Film Doğu Almanya'da, eşi evi terk edip Batı Almanya'ya kaçtıktan sonra kendini ülkesine ve ülke ideolojisine adayan Christiane'ın kalp krizi geçirip komaya girmesiyle başlar. Oğlu ve kızı da 8 ay sonra komadan çıkan ve hiçbir şekilde heyecanlanmaması gereken annelerine onun 8 aylık bilinçsizliğinde duvarın yıkıldığını ve sosyalizmin sona erdiğini söylemez. Onun yerine annelerine
halen sosyalizmin hüküm sürdüğü ideal bir Doğu Almanya yaratırlar ve etraflarındaki herkesi bu oyuna dahil ederler.

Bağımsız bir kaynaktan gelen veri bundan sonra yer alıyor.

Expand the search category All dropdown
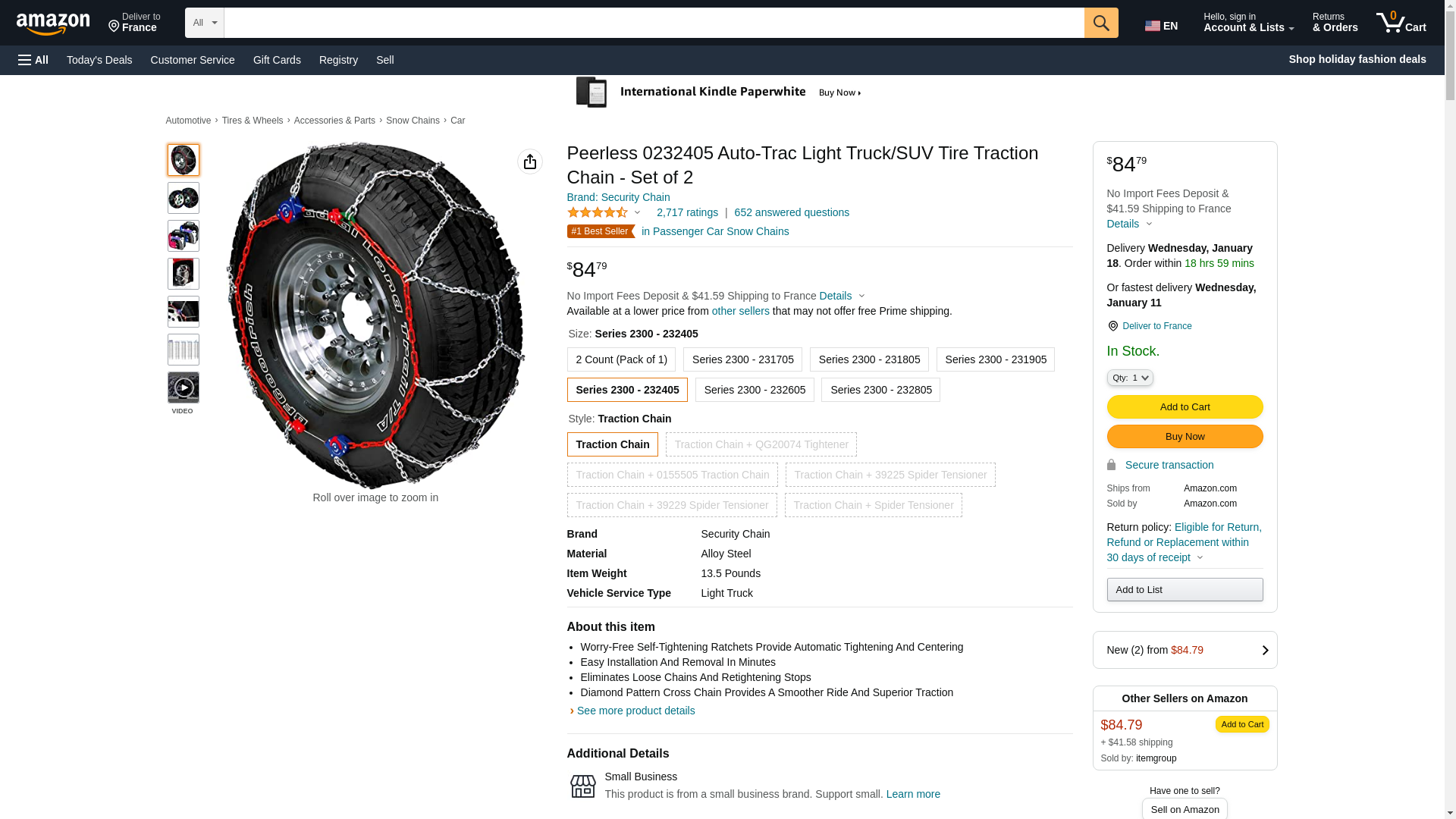[204, 23]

Sıkı sosyalist annesine karşın özgürlüğü savunan Alexander'ın parkalar giyip diğer gençlerle birlikte sokakta eylem yapması, sosyalist polislerin onları tutuklayıp götürmesi, "Allah Allah, dünya tersine mi döndü ne?" diye sordurabilir size.

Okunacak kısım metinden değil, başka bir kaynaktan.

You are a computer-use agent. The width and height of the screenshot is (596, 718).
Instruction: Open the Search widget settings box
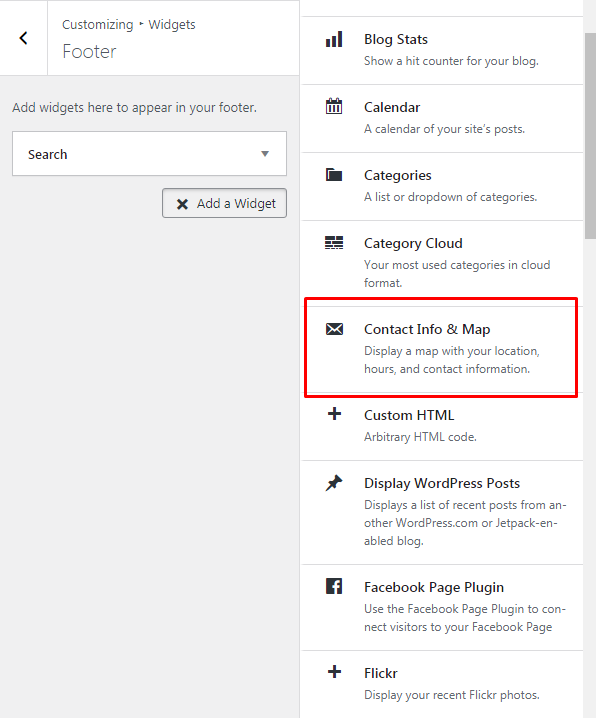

Ne güzel filmsin sen Good Bye Lenin! Tabii arada " Her şeyi birden yapayım oh." mantığını sezmedim değil. Çoğu kişinin böyle düşündüğünü zannetmiyorum ancak hem insanların Berlin duvarından önce ve sonra yaşadıklarını aktarayım, hem araya bir aşk ilişkisi koyayım, hem abla-kardeş hem baba-oğul hem anne-oğul ilişkisini irdeleyeyim hem hem hem diye atlanınca olayafazla dolu bir senaryoyla karşılaşmış olduk.Filmde tartışmasız en hoşuma giden sahneyse Alexander'in çocukken yaptığı roketle-veya bir eşiyle- annesinin küllerini uzaya savurması oldu. Kurgu baımından o kadar bağlayıcı bir sahneydi ki. "Vay anasını Cafer" dedim. Aslında demedim. Tatlı tatlı güldüm. Böyle bir şirin oldum ne bileyim. Daniel factor strikes again. Neyse öhöm...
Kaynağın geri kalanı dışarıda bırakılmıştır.